The novel part of our ideal repository is strictly defined technical aspect of deposited data validation, and data curation, while implementing all aspects of FAIR data principles, which include findability, accessibility, interoperability and reusability⁵¹.

We would like to emphasize that the aim of this article was not to conduct a landscape scan of current repositories. We have mentioned some characteristics of existing repositories to provide context for our ideas. The business analysis approach is utilized to present our way or the ideal way of clinical data processing, curation, storage and publication. Business process management gives unambiguous insight into the process, and we believe it is clear and informative, as the diagram shows.

We acknowledge there are legal and cultural contexts that may be used as a reason, or an excuse, for the lack of data sharing. However, the aim of this article was not to address or solve legal or cultural issues that may prevent data sharing.

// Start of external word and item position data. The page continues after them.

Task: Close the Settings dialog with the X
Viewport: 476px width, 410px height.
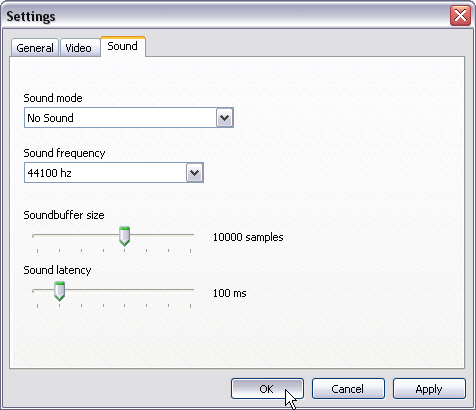Action: click(460, 15)
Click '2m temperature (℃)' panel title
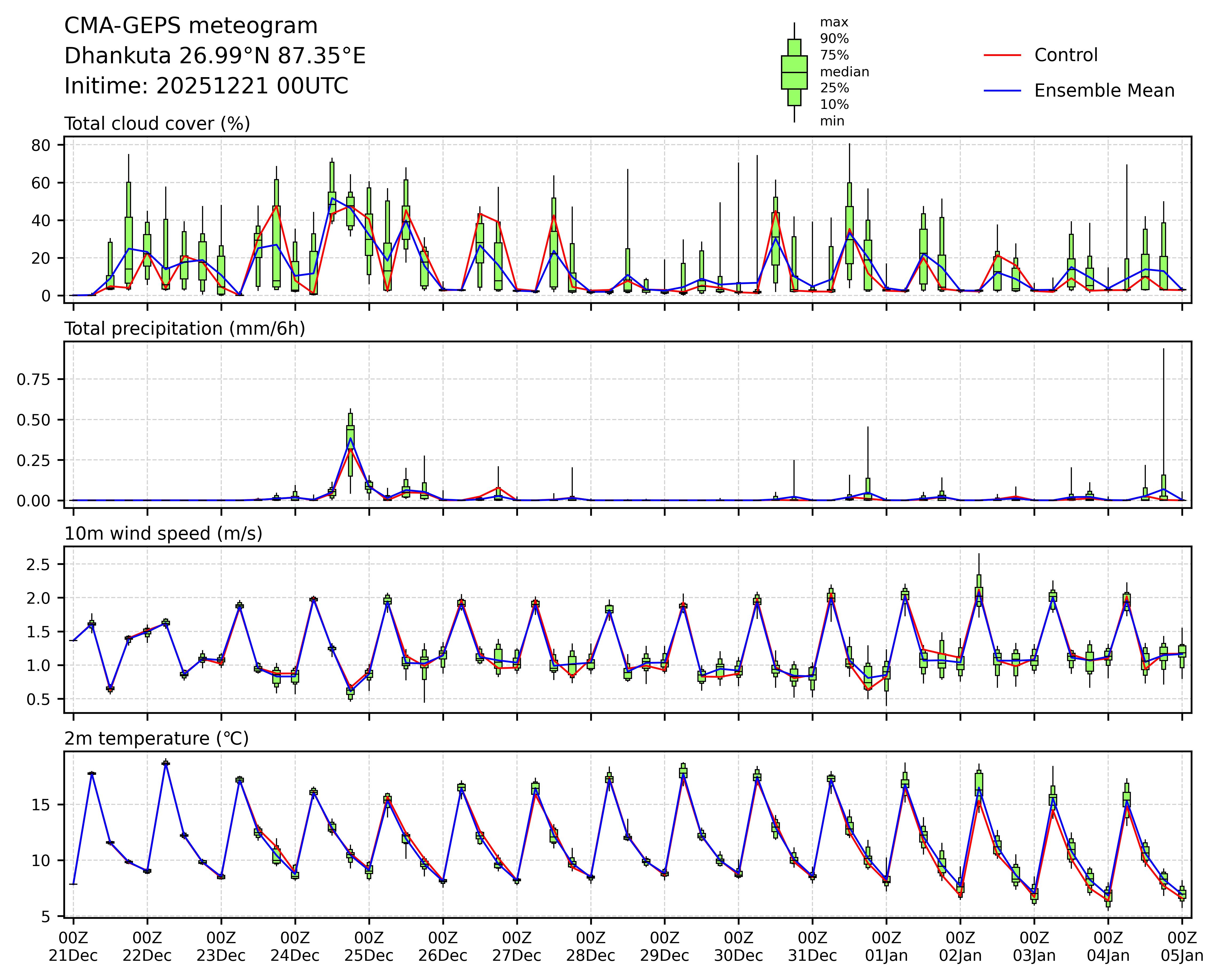 pyautogui.click(x=156, y=738)
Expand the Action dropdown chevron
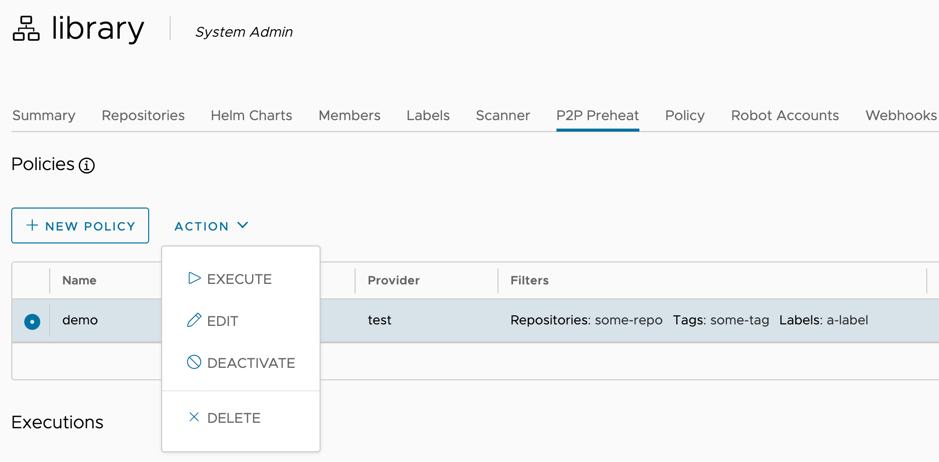The image size is (939, 462). point(243,226)
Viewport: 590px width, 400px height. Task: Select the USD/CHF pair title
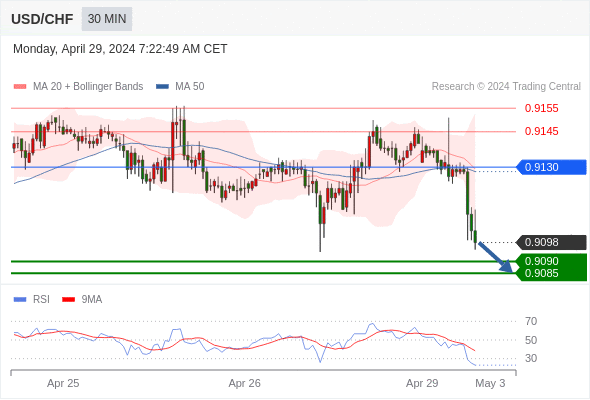pos(42,19)
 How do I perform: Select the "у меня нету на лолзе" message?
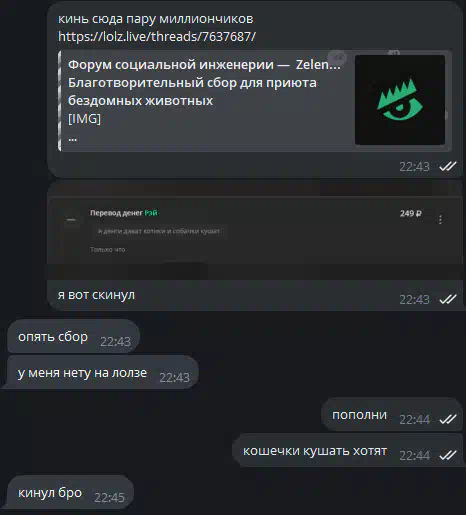coord(103,373)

Regarding funding, we agree that sustainability may be threatened if there is no sustainable funding. However, there are many jointly-funded initiatives in the world, supported by governments that see merit in those initiatives. We consider that clinical trial data are one such initiative that deserves consideration of stable governmental funding.

For clinical trial data we strongly advocate the idea of minimal reproducibility. Our idea involves skilled statistical staff, because without them data validity proof is not plausible. This would be expensive, its acknowledged. However, we are proposing an ideal repository, and not a budget-friendly repository.

We certainly do not think that we are proposing the ultimate ideal that nobody will contest– we are providing our point of view to foster a discussion on this subject. Hopefully, other researchers will build on our idea and a consensus about the characteristics of the ideal clinical trial repository will be reached in the future.

Of note, we used the ARIS platform for this manuscript because some of the authors are certified for the work with it. We are aware that there are numerous other tools that can be used for this specific purpose.

In conclusion, we described our idea of an ideal open-access repository for clinical trial data and developed a model of such a repository using a business process analysis approach. We hope this work can inspire relevant stakeholders to engage in discussion about the necessity of creating such repository, and that we will witness the creation of such repository in near future.

Data availability

No data are associated with this article.